A key element of the restructuring is the consolidation of six pork processing plants into one double-shifted operation in Brandon, Manitoba, which will supply raw materials for the Company's packaged meat business. In 2007, the front-end processing at Brandon was increased from 45,000 to 75,000 hogs a week on two shifts, enabling the closure of two older facilities in Saskatoon and Winnipeg. In July 2008, the back-end "cut" operations were commissioned, thus finalizing the double-shift expansion of this factory. In the first month of operations, the facility has been running at target volumes with a smooth startup. This expansion will enable the closure of another facility in Winnipeg at the end of the third quarter of 2008. The Company has also commenced marketing its pork facility in Burlington, Ontario, which processes over two million hogs annually. By consolidating these operations in Brandon and reducing the number of pigs processed, significant cost reduction, scale efficiencies and margin improvements are expected to be realized. The successful start up of the Brandon second shift will also result in the cessation of duplicate and start up costs of this project that have so far been charged to earnings, primarily in the second quarter.

Concurrent with the Brandon expansion, expansion at the Lagimodiere Road plant in Winnipeg has established an efficient operation for boning all of the hams produced at the Brandon plant. The Lagimodiere plant will meet all the Company's input requirements of boned hams for production of value-added packaged meat products.

Two new distribution warehouses in Western Canada were commissioned during 2008, allowing the consolidation of existing warehouses and third party storage into these facilities, in Coquitlam and Saskatoon. Although start-up costs associated with the commissioning of these facilities are expected, reduced costs and improved efficiencies should contribute to earnings towards the end of the year.

Agribusiness Group

Second Quarter: 2008 $7.6 million; 2007, $4.7 million; Change 62.2%
Year-to-date: 2008 $4.8 million; 2007 $5.5 million; Change (12.5%)

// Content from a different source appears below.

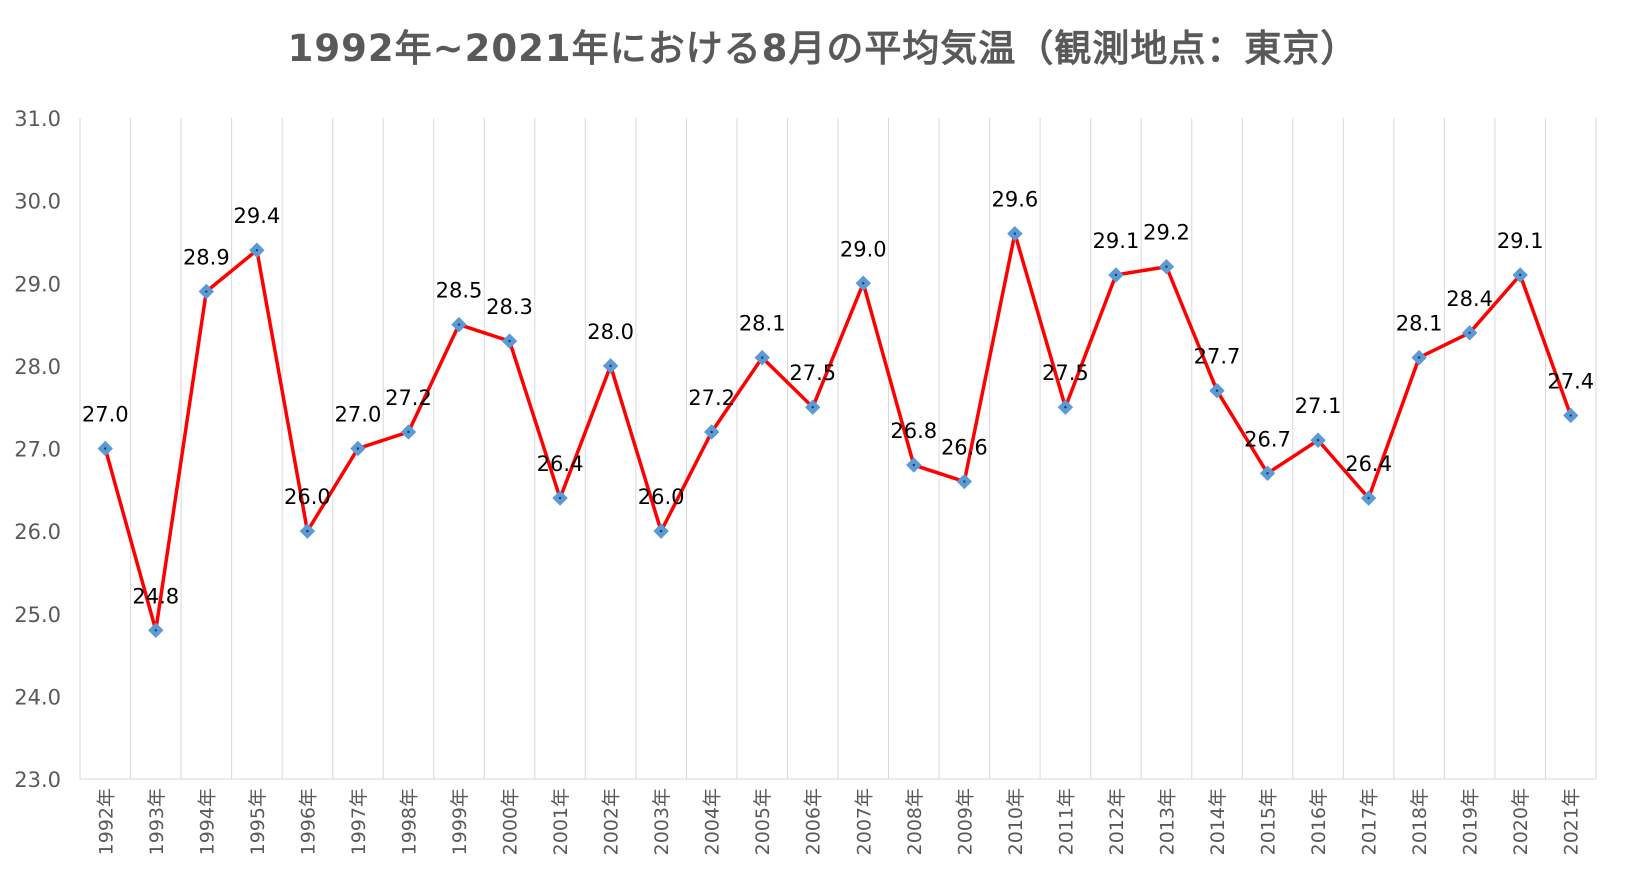 The image size is (1646, 894). Describe the element at coordinates (1269, 822) in the screenshot. I see `x-tick-label: 2015年` at that location.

This group includes swine production and animal by-products recycling.

Adjusted Operating Earnings for the second quarter were $7.6 million compared to $4.7 million last year. The Company's rendering operations achieved strong results in the quarter, benefiting from higher commodity prices, and increased contributions from its biodiesel operations as higher fuel prices and an increase in volumes contributed to profitability. The Company's biodiesel facility in Montreal is now operating at full capacity.

Hog production losses for the period increased by $2.2 million compared to last year, an improved performance compared to the first quarter of 2008. North American hog producers benefited from an improvement in prices in the second quarter, however, Canadian hog producers were disadvantaged by a decline in the US dollar which reduces net revenues for finished hogs.

The Company continues to reduce the size of its hog production operation, marketing 299,000 finished hogs during the quarter compared to 332,000 last year and 338,000 in the first quarter of 2008. Following the sale of its Alberta and Ontario investments, this number will decline to approximately 212,000 hogs per quarter by the end of July 2008.

Restructuring of the core hog production operations in Manitoba is materially complete and the Company benefited from cost reductions in these operations during the quarter.

High feed prices and related production losses are resulting in some herd liquidation in North America that should improve supply and demand dynamics and contribute to improved hog production margins later in 2008 or early in 2009.